The landlady’s spookiness, he presumed, had to do with the apartment’s former occupant, a fortyish vitamin salesman named Norman Neal Williams.
But all he knew about Williams was that he had disappeared without a trace in December.
A stiff wind shook the little house, giving Brian a morbid sense of déjà vu.
Five on the Richter, he thought.
He knew what that meant now, for he’d felt his first earthquake only the week before. A deep, demonic growling had awakened him at 2 A.M ., rattling his windows and reducing him instantly to a frightened, primeval creature.
But this was only the wind, and the crunch of the Big One would be just as horrendous on the third floor as it would be on the roof. Or so he had told himself as soon as the little house became his.
His door buzzer startled him. Pulling on a sweat shirt, he opened the door in his boxer shorts. It was Mary Ann Singleton.
“Brian, I … I’m really sorry to bother you this late.” The shorts had obviously flustered her.
“That’s OK.”
“You’re not dressed. I’ll get somebody else.”
“No problem. I can throw on some pants.”
“Really, Brian, I don’t need—”
“Look! I said I’d help, didn’t I?”
His tone jarred her. She managed a faint smile. “Michael and I are going to Mexico. There’s a suitcase that I can’t quite—”
“Hang on a second.”
He pulled on a pair of Levi’s and led the way down the stairs to her apartment. He dislodged the suitcase she needed from the top shelf of her closet. “Thanks,” she smiled. “I can make it from here.”

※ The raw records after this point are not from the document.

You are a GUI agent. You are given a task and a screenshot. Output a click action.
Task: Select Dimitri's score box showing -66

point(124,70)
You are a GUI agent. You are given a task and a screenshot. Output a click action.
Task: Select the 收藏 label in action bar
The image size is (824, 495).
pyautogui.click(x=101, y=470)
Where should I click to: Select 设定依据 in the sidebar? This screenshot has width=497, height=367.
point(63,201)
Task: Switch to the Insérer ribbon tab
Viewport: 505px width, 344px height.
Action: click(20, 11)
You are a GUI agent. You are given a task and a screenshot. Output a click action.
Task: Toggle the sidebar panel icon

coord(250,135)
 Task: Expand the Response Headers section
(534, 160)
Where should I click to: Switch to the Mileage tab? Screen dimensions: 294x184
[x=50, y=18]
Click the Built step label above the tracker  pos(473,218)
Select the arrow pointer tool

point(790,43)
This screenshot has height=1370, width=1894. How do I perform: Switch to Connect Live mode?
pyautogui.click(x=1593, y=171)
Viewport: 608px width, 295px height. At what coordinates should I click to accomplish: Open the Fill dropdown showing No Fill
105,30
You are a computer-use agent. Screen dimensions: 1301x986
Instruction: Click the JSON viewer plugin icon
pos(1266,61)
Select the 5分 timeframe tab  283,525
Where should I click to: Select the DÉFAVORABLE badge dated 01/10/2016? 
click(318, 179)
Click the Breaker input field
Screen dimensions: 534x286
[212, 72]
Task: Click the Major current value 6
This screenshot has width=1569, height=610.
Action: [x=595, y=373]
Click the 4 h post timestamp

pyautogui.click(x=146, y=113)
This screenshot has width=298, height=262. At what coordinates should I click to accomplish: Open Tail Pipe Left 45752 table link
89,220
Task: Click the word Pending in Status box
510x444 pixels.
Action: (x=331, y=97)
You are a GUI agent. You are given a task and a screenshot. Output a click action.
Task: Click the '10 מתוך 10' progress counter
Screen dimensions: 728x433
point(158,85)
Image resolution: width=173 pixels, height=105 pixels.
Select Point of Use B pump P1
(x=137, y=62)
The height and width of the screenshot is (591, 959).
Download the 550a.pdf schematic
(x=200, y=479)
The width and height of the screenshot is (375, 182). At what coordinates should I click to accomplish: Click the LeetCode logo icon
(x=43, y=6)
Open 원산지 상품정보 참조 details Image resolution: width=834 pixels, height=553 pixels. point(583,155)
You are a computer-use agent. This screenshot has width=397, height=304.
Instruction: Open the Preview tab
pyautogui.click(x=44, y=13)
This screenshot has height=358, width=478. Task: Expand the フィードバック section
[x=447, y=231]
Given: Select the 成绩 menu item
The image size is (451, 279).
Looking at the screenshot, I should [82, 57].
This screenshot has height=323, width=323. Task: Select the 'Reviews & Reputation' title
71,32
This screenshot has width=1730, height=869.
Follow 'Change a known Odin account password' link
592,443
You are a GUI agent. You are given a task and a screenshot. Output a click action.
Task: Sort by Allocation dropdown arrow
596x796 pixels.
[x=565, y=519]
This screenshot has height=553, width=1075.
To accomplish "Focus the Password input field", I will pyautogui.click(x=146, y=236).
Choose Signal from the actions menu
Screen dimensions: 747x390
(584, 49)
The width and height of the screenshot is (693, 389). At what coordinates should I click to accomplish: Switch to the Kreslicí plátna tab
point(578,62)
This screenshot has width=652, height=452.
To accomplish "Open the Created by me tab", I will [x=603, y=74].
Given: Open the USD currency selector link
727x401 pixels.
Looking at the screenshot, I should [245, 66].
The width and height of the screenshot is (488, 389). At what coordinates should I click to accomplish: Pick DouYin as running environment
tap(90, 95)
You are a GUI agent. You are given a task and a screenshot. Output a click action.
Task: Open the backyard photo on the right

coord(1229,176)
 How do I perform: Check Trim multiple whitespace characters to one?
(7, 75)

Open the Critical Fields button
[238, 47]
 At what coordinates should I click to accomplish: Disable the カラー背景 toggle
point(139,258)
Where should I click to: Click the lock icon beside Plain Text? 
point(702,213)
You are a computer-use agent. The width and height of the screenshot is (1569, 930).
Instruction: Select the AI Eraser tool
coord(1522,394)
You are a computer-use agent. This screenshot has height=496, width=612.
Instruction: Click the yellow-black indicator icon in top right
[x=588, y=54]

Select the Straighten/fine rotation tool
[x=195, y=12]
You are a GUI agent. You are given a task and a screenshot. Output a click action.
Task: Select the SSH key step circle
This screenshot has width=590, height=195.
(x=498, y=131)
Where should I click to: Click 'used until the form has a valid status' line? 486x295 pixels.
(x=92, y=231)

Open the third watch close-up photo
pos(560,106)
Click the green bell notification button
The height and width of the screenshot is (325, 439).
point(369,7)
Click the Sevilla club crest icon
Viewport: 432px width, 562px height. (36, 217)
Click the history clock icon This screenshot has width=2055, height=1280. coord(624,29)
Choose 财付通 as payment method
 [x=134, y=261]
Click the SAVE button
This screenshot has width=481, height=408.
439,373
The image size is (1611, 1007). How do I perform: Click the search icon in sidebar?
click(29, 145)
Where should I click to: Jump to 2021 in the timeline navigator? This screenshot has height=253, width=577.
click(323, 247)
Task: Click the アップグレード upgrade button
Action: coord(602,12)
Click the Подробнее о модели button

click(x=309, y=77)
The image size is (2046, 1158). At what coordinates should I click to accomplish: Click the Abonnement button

His eyes locked on her. “Can you?”
“Yes, Brian.” Her inflection was firm and faintly school teacherish. She knew what he had meant, and she was saying no. Again.
Back on the roof, he shucked the Levi’s and picked up the binoculars he kept on the shelf by the bed. Facing the cottage’s south window, he cursed the impenetrable Miss Singleton as he scanned the midnight cityscape.
First the green-black enigma of Lafayette Park, then the Maytag agitator of the ultramodern St. Mary’s Cathedral, then the Mark’s obscenely oversized American flag, flailing against the inky sky like a Bircher’s acid trip.
All of which was foreplay.
His real quarry was something he called the Superman Building.
Father of the Year
F OR THE FIRST TIME IN WEEKS, DEDE ROSE BEFORE Beauchamp.
She greeted her husband with a kiss and a croissant when he stumbled into the kitchen at seven forty-five. She was chirpy for that time of morning—excessively chirpy—so Beauchamp instinctively grew wary.
He leaned against the butcher-block countertop, rubbing his eyes. “League meeting or something?”
“Can’t I fix breakfast for my husband?”
“You can,” he said dryly, nibbling tentatively at the croissant, “but you don’t.”
DeDe thrust two shallots into the Cuisinart.